### The problem
Pictures aside, the output must consist of the lines from the one containing "You are a computer-use agent." through the end of the data, reproduced exactly.

Exercise data Start Marker

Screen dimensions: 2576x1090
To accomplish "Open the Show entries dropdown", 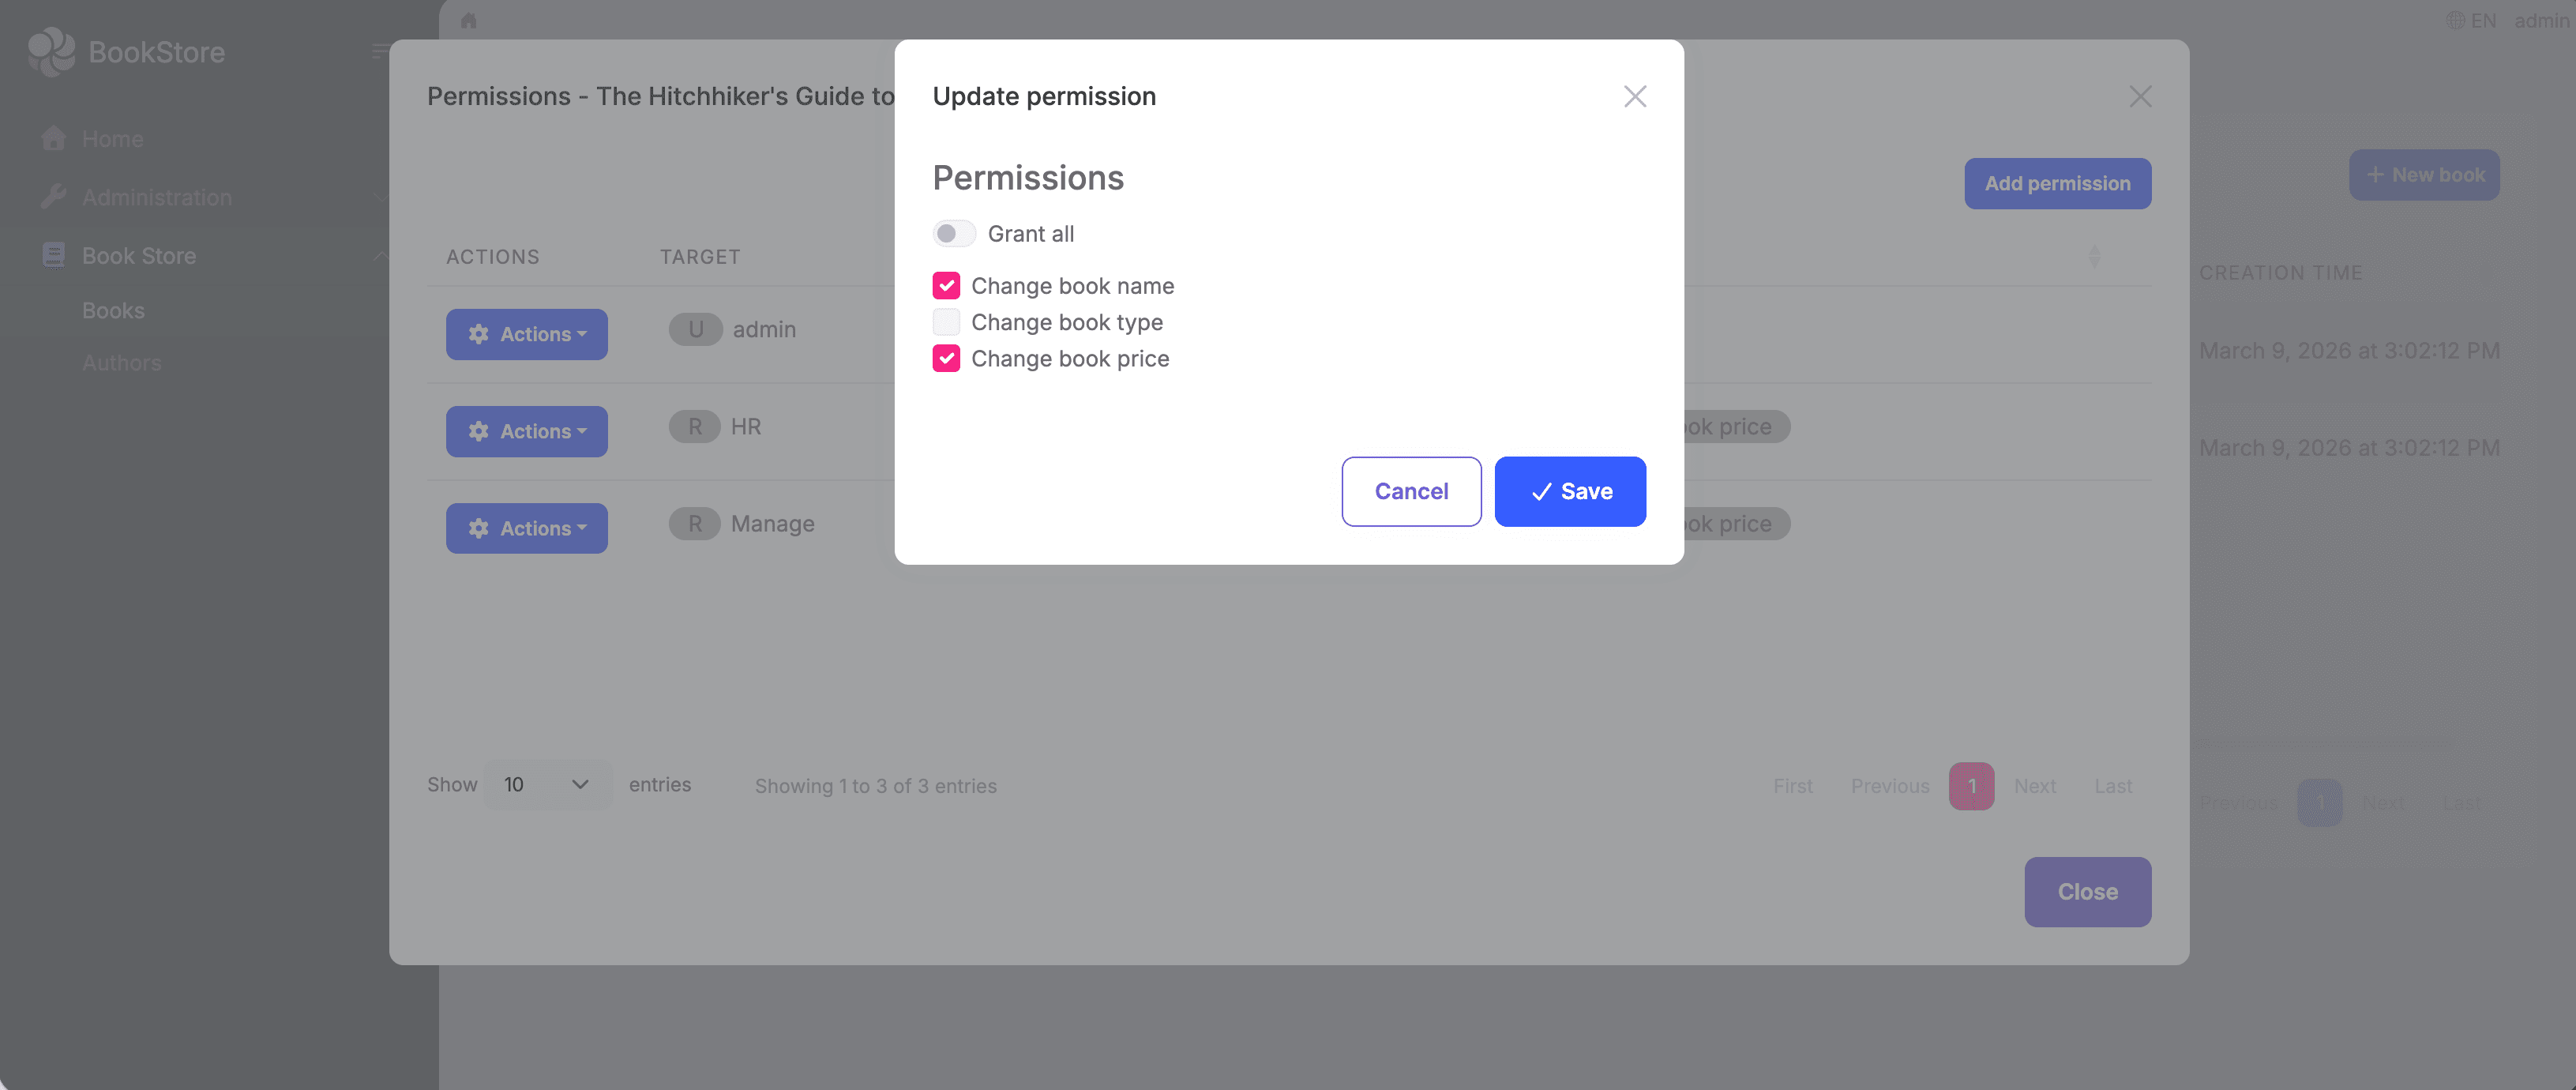I will [546, 784].
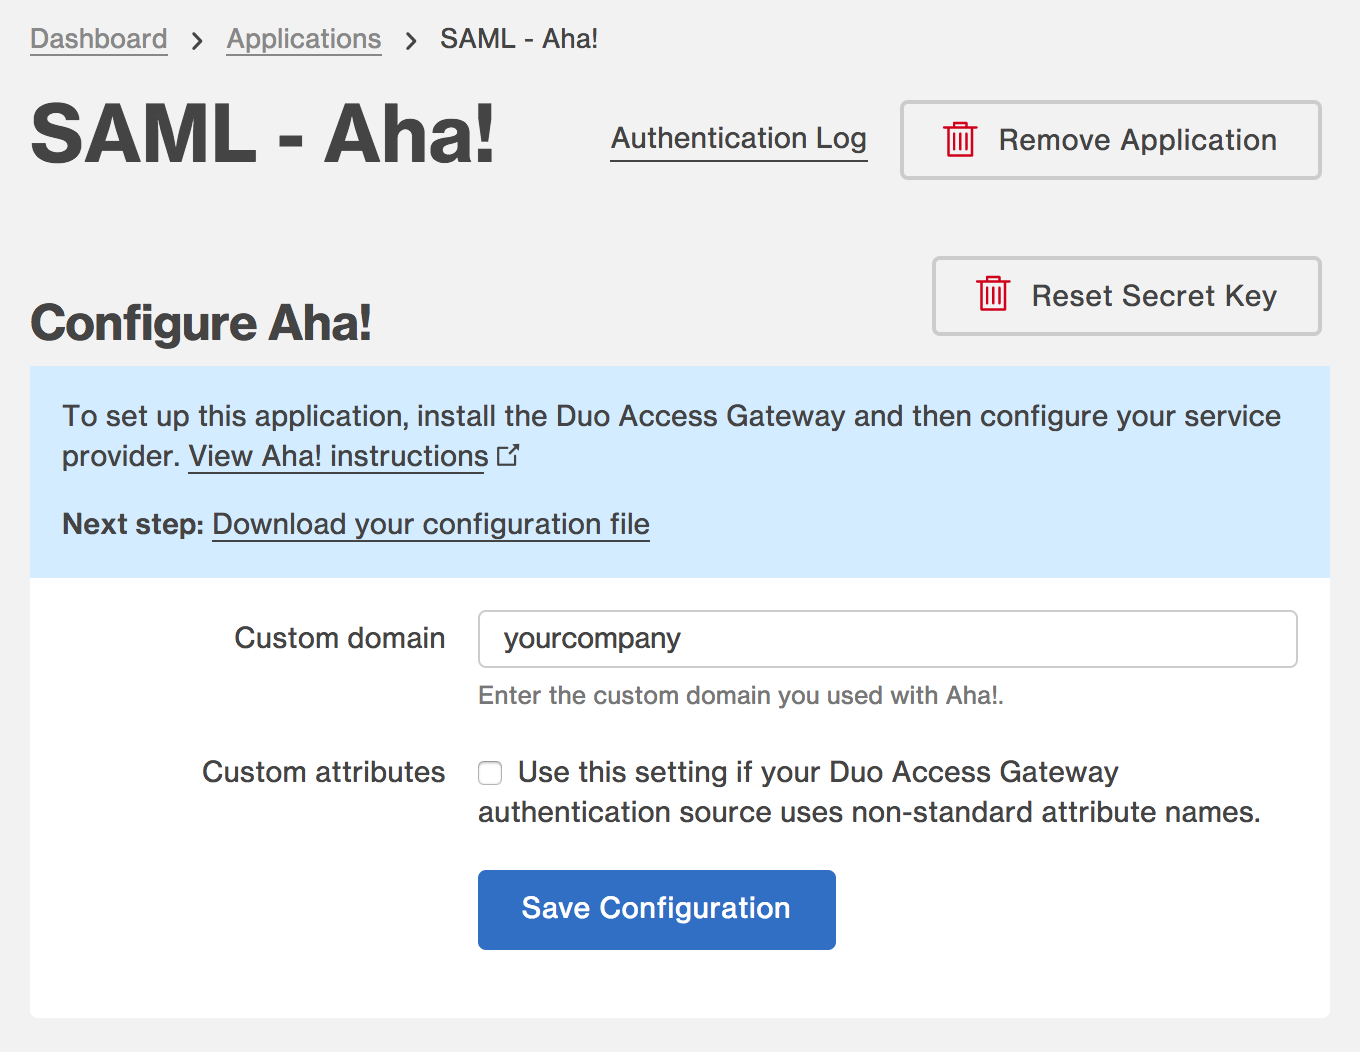Click the Custom domain input field
This screenshot has width=1360, height=1052.
pos(887,638)
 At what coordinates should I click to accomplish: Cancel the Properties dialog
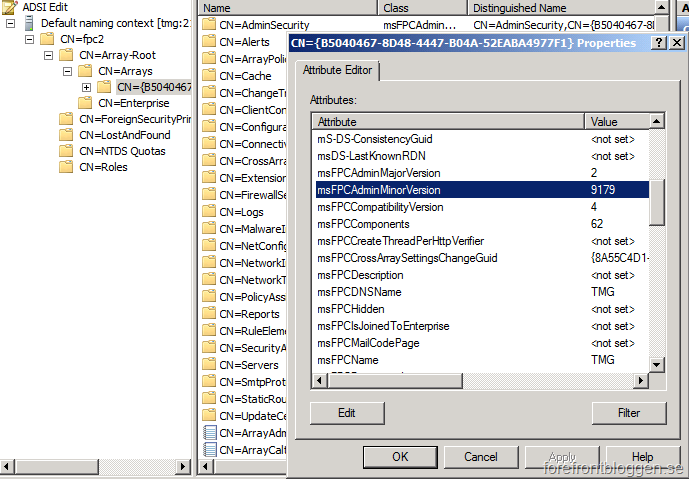tap(480, 457)
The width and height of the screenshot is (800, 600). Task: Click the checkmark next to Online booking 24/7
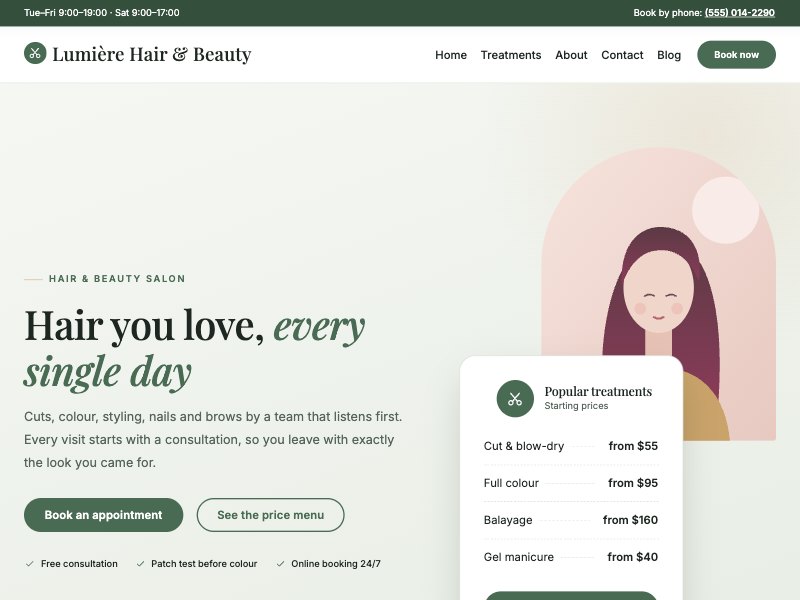280,564
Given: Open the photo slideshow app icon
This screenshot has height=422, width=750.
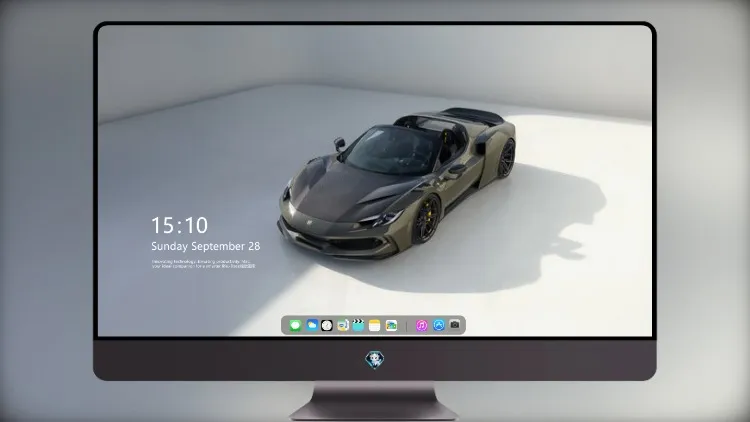Looking at the screenshot, I should (x=391, y=325).
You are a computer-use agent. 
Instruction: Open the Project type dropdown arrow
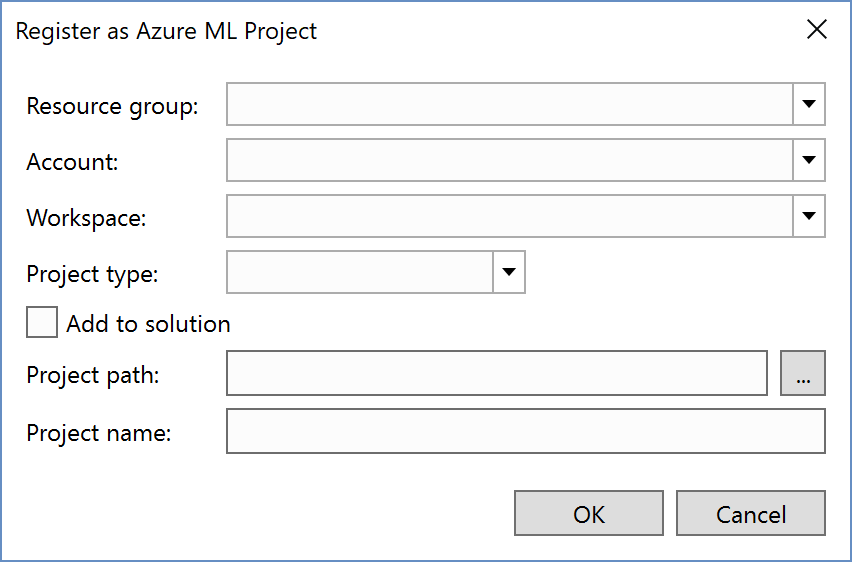[x=509, y=272]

Exercise data End Marker

### Answer for this exercise
You are a computer-use agent. 
Instruction: Open the Project type dropdown arrow
[x=509, y=272]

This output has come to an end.